A.A. : J'ai la même impression et elle me remplit de satisfaction. Pas de fierté mais de satisfaction. Comme je te l'ai dit, nous travaillons d'instinct. Notre seul critère est d'avancer. Là, c'est vrai, la réponse très positive de notre public intervient aussi et elle nous encourage. C'est sans doute la seule pression qui nous pousse dans le dos.
N.H.:
Nous avons pris le temps nécessaire pour bien développer « Draconian Times », en termes d'arrangements. Nous avons passé cinq mois à travailler sur ces morceaux. Tout part d'une mélodie, mais une fois la mélodie en place, il reste pas mal de boulot! Comme nous avons pris le temps, nous sommes allés plus loin sur ce plan-là.

Intérêt et passion pour la psycho

Vos textes aussi sont fort ‘humains’, basés sur des sentiments, des sensations...

A.A. : Je suis très attiré par tout ce qui touche à la psychologie. J'aborde ce type de sujet avec intérêt et passion. Je découvre même que je suis assez cynique à ce propos. J'ai une furieuse tendance à analyser tous les comportements de l’être humain. Le mental, la psychologie sont des domaines vastes, complexes et intéressants.

Visiblement, vous jouez partout là où on vous en donne la possibilité. Même dans des coins sans grande tradition rock. Que recherchez-vous, dans ce cas ?

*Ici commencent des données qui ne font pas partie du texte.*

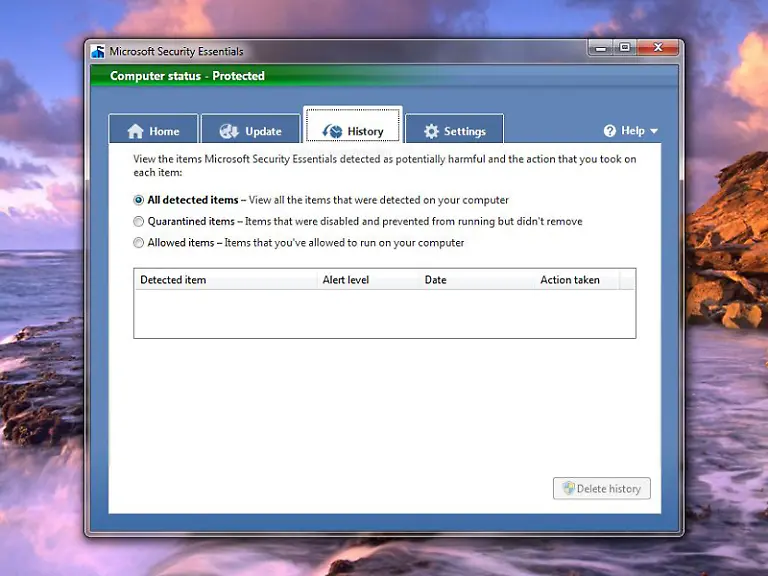Sort by the Detected item column header
The width and height of the screenshot is (768, 576).
point(173,280)
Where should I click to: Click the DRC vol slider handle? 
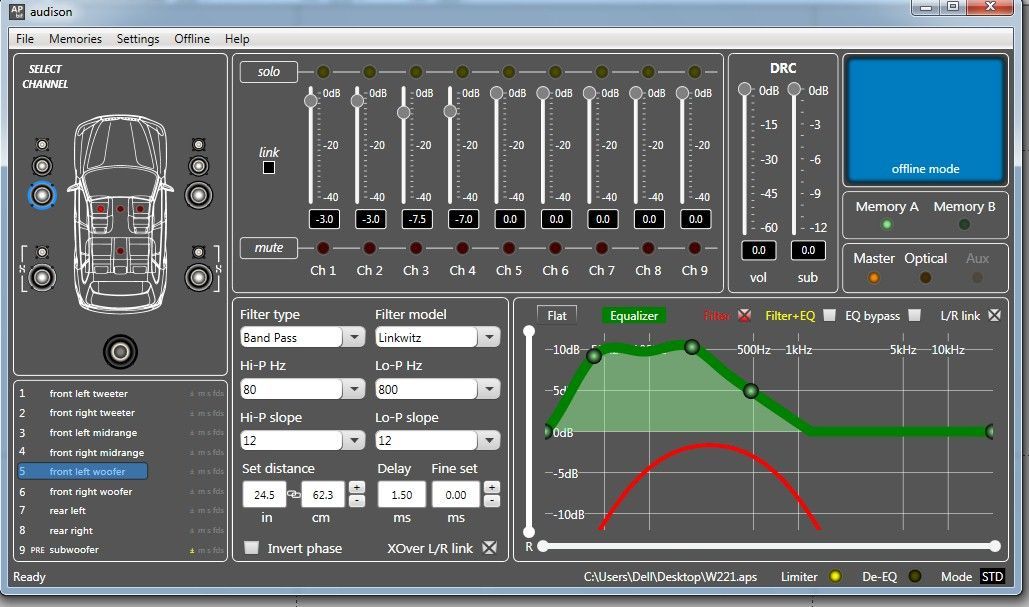[745, 90]
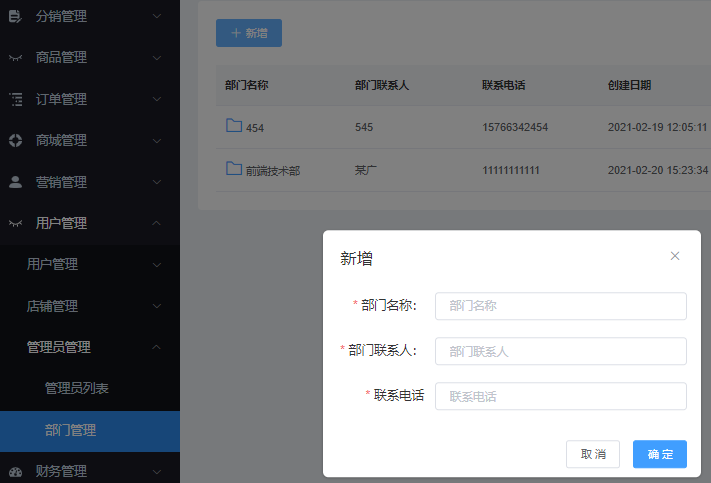Click the 营销管理 person icon
Screen dimensions: 711x483
(15, 182)
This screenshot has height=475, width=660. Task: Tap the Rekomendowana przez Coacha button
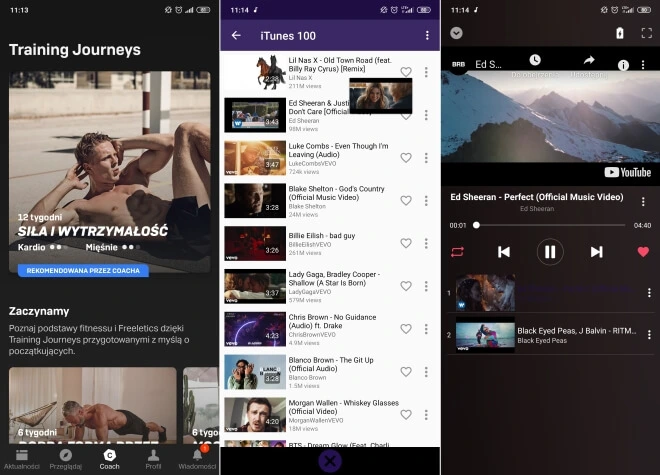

N.H. : Pas l'argent, en tout cas... Tourner coûte vraiment très cher! Nous recherchons surtout le contact, aborder des contrées nouvelles, sans doute aussi de nouveaux défis. Nous aimons devoir affronter de nouveaux défis. C’est dans nos tempéraments. Et puis, c'est agréable de découvrir d’autres horizons, même si nous avons assez rarement l'occasion de faire du tourisme!

Quelle vision avez-vous du futur de Paradise Lost ?

N.H. : Nous ne nous posons pas trop ce genre de questions. On verra bien. Etablir des plans, ce n'est pas notre fort. Je ne sais même pas si nous aurons sans doute l'avenir que nous méritons d'avoir. Dans ce business, on ne gère pas tous les paramètres. En tout cas, ce qui est sûr, c'est que nous ne laisserons à personne le soin de diriger le groupe à notre place.

Vous jouez bientôt au festival de Dour, vous connaissez?

A.A. : Par ce qu'on nous en a dit, à savoir que ce festival proposait surtout au départ des artistes et groupes francophones et qu'il s'est progressivement ouvert. C'est un festival très sympa, paraît-il! De toute manière, nous aborderons cette organisation avec notre bonne et simple vieille ‘tactique’ habituelle, à savoir de faire du mieux que nous pourrons. A ce niveau-là, il n'y a jamais de surprise avec nous!